Prior-authorization can be trickier to automate. Most payer websites make it possible to determine if prior-authorization is required. In some cases, getting electronic prior-authorization is entirely possible. What obviously can't be automated are peer-to-peer reviews, so it is important to reduce the number of peer-to-peer reviews required. In speaking with a health plan, we learned that up to 70% of reviews are triggered by missing information that could easily have been provided the first time. Ensuring all the necessary steps have been taken before submitting a prior-authorization request is the key to reducing peer-to-peer reviews, which allows for more automation.
Medical necessity, as we all know, is an art as much as a science. Automation opportunities for medical necessity are limited because much of the criteria lay in the physician's notes.
The key to leveraging automation in the determination phase is to automate what you can. By doing so, you eliminate the easier things so that your staff has more time to focus on the more challenging situations.

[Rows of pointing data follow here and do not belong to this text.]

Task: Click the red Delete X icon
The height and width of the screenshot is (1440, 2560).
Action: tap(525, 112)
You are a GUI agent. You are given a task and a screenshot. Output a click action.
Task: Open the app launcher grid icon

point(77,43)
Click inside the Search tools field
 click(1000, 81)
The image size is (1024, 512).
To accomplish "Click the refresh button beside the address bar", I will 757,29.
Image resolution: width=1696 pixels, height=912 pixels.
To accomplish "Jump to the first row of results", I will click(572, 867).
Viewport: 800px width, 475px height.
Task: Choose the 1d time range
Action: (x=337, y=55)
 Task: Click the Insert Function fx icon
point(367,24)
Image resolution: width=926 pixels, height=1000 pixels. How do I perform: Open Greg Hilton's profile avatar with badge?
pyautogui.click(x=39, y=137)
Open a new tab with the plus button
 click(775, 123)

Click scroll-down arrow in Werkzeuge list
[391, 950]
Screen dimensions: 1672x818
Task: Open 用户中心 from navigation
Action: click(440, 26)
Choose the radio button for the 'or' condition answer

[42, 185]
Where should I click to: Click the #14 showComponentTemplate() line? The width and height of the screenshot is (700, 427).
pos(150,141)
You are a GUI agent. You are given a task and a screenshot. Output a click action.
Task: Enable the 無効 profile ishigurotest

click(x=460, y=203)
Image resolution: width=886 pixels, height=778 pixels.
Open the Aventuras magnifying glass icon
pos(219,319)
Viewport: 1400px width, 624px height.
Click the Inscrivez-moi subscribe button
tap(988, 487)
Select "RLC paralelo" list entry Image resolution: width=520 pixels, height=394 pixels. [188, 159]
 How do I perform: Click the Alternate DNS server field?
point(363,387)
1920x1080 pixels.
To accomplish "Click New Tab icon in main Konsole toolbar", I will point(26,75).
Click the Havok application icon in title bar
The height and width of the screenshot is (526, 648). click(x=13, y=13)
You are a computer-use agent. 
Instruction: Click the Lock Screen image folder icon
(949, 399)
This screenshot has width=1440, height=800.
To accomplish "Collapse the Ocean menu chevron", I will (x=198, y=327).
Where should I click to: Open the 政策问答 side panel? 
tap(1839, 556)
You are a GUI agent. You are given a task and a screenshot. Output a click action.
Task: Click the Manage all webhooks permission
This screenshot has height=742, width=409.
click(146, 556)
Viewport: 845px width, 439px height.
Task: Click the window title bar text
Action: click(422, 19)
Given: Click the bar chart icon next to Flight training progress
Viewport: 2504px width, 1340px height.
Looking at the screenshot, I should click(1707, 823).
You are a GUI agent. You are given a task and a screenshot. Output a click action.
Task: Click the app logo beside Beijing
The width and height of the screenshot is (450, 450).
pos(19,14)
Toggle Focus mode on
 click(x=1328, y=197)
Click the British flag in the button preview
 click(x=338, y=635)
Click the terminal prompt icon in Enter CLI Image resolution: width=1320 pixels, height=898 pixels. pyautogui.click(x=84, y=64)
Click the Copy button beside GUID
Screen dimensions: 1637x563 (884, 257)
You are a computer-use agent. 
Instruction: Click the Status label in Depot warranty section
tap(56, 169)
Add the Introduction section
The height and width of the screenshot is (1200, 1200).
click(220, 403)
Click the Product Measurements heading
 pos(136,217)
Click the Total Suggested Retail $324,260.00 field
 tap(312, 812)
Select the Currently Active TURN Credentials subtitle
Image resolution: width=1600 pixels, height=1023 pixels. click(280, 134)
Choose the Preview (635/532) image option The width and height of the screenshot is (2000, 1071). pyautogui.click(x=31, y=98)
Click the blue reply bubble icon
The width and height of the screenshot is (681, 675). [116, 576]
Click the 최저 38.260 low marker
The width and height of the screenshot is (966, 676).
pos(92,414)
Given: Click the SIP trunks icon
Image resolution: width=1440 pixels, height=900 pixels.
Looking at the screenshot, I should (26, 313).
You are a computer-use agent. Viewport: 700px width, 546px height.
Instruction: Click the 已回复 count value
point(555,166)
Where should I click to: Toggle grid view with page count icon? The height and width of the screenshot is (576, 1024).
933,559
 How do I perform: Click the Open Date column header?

The final stage of the upstream revenue cycle is discovery. During the discovery stage, you identify information that is not readily available such as:
- Active insurance coverage for patients wrongly classified as self-pay
- Any existing secondary or tertiary coverage that had been missed
- Unidentified primary payers for Medicaid patients
In the discovery stage, automation is essential and crucial. The most ideal way to go about discovery is running information from every patient, regardless of insurance status, through all of your top payers. Without automating the process, it would take an entire team to run the queries every day. The pay off can be huge, though. One organization we work with averages 3% additional net patient revenue by taking discovery seriously and making it a routine part of their up-front process.